_The task_
Rewrite the system testing story, everything from "Later 2 years, I" down to "component regression tests.", so that "manager" is replaced by "team lead" each time it appears.

A real story of system testing

I've done system testing for like 10 times. It's been 5 years since I joined the current team, our team release twice a year, and before every release, we do system testing. Well, actually I do. The bad part about my system testing is that we have no requirement, so no body knows what to do in system testing. This is also the good part, no body is able to tell whether I have done a good job or not.


Do not get me wrong. I work hard. All right?! Every time before I do system testing, I google for it, I read about it, I go through all testing results from the past. But there are too many guideline, rules, practices, checklists in these system testing papers, none of them includes a real story. Take a look at system testing in wikipedia, Secion "Types of testing to include in system testing", this section includes almost all of the testing techniques that I have heard. How am I supposed to finish all these? I usually get 2-3 weeks, with 2-3 developers for temporary help.


Another resource I look into is my system testing results from the past. These results show that how my understanding of system testing evolves. The first 2 years, I was a big fan of test cases. I grouped all test cases from all components together, combined them into bigger cases, every case must involve at least 2 components, then I executed one by one. This was my definition of end-to-end testing. The problem about this method was that it failed to reveal new problems. All bugs that I found were the bugs that escaped from component regression testing.


Later 2 years, I became a fan of var checklists and scenario testing. While planning, I divided different roles in our system, including normal user, manager, admin, etc, then found their interests and their tasks. With that, I designed user scenarios. A scenario would look like:

  1. manager
  2.  interest : manage users
  3.  tasks: assign user a task, assign user some resource , check on his/her status

 

Using var checklists, e.g. Big Var List, me and 2 developers defined complex steps and data. This did help us to find a lot of bugs, even some security bugs using fuzzy character. The problem about this method was that it was still function tests, all the bugs we found could be found in component regression tests.

_Supplied material_

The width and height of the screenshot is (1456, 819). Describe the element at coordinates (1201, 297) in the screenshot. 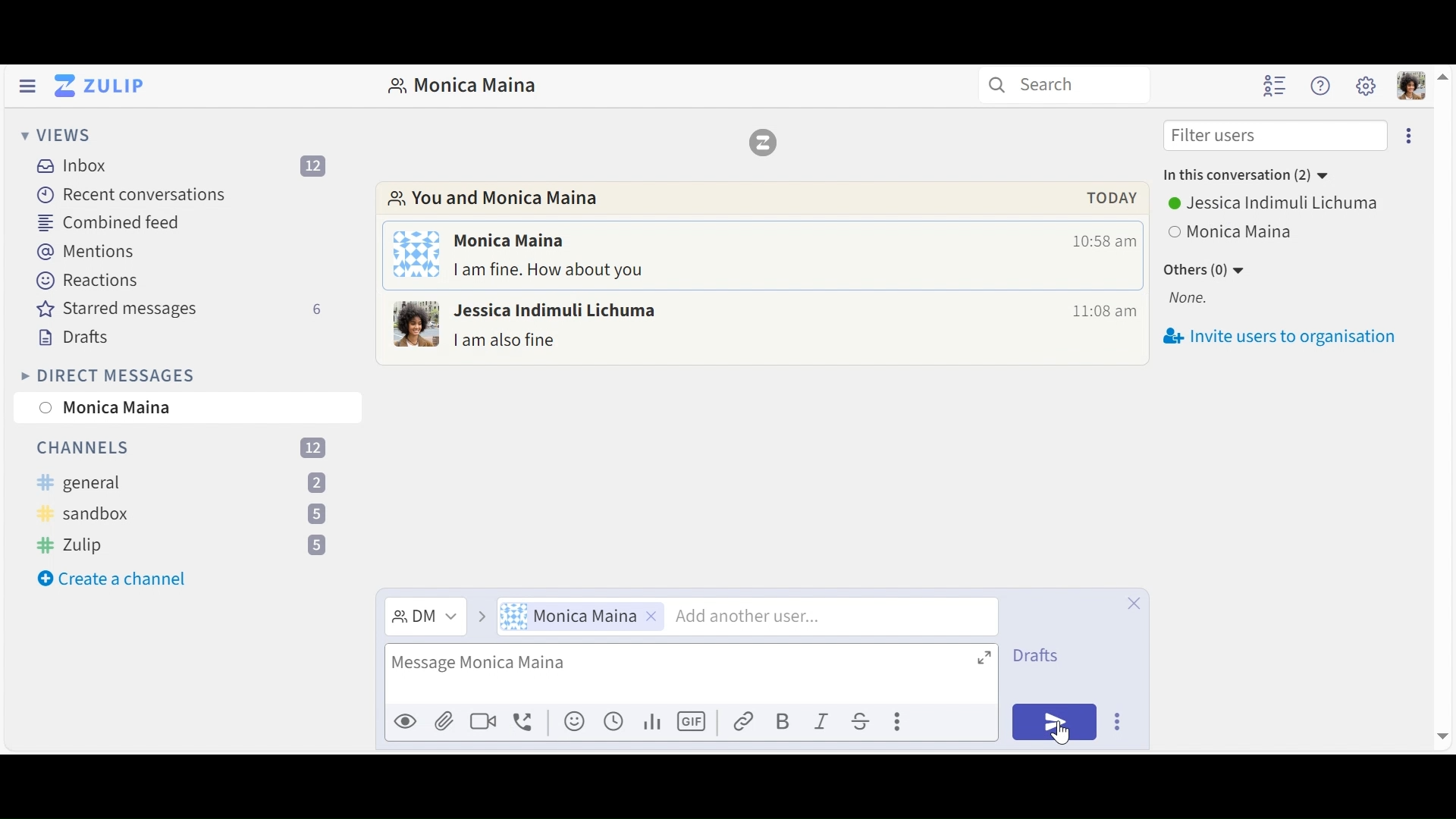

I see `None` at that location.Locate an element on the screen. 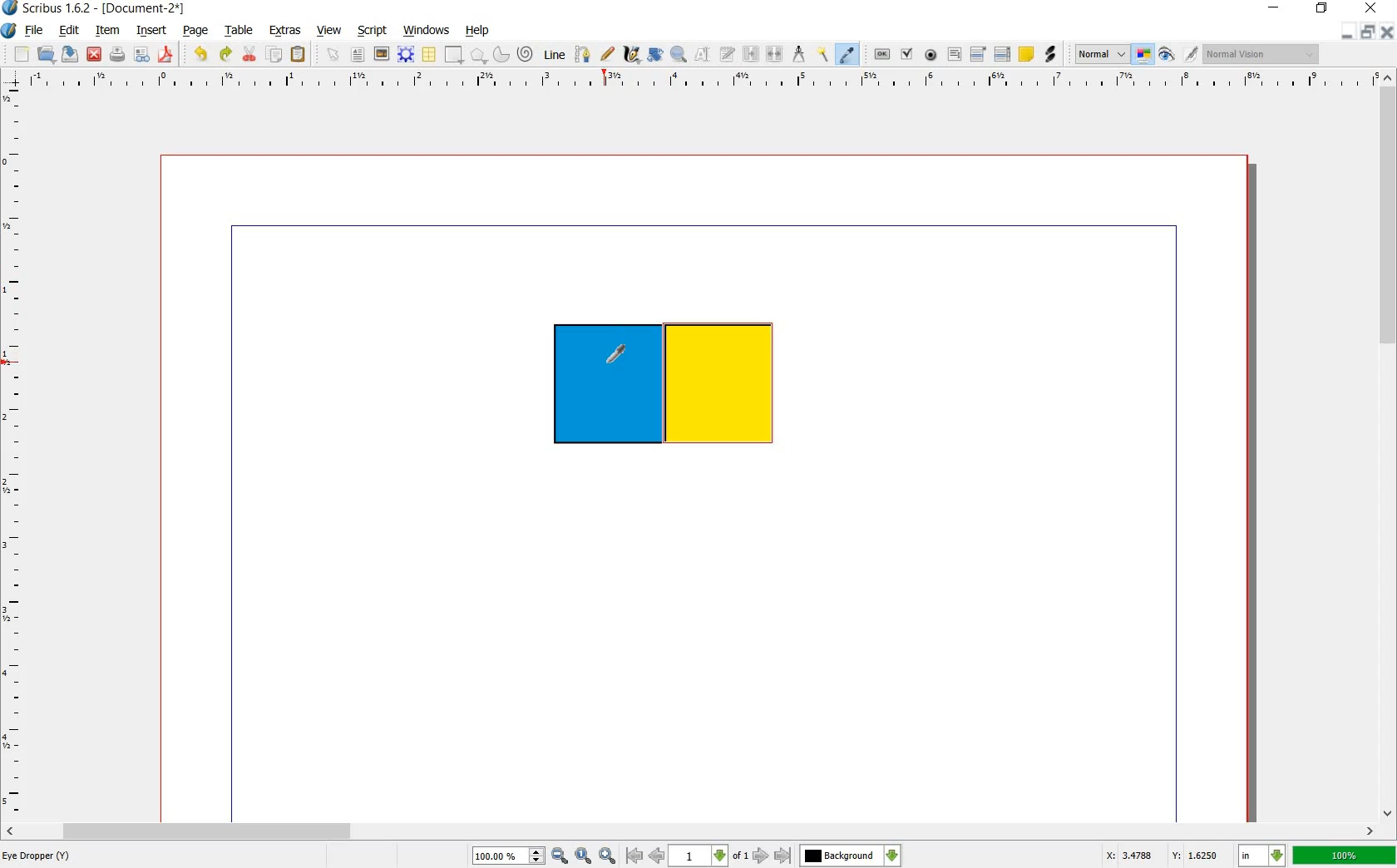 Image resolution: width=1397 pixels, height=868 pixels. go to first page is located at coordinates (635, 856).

_Task answer_
Later 2 years, I became a fan of var checklists and scenario testing. While planning, I divided different roles in our system, including normal user, team lead, admin, etc, then found their interests and their tasks. With that, I designed user scenarios. A scenario would look like:

  1. team lead
  2.  interest : manage users
  3.  tasks: assign user a task, assign user some resource , check on his/her status

 

Using var checklists, e.g. Big Var List, me and 2 developers defined complex steps and data. This did help us to find a lot of bugs, even some security bugs using fuzzy character. The problem about this method was that it was still function tests, all the bugs we found could be found in component regression tests.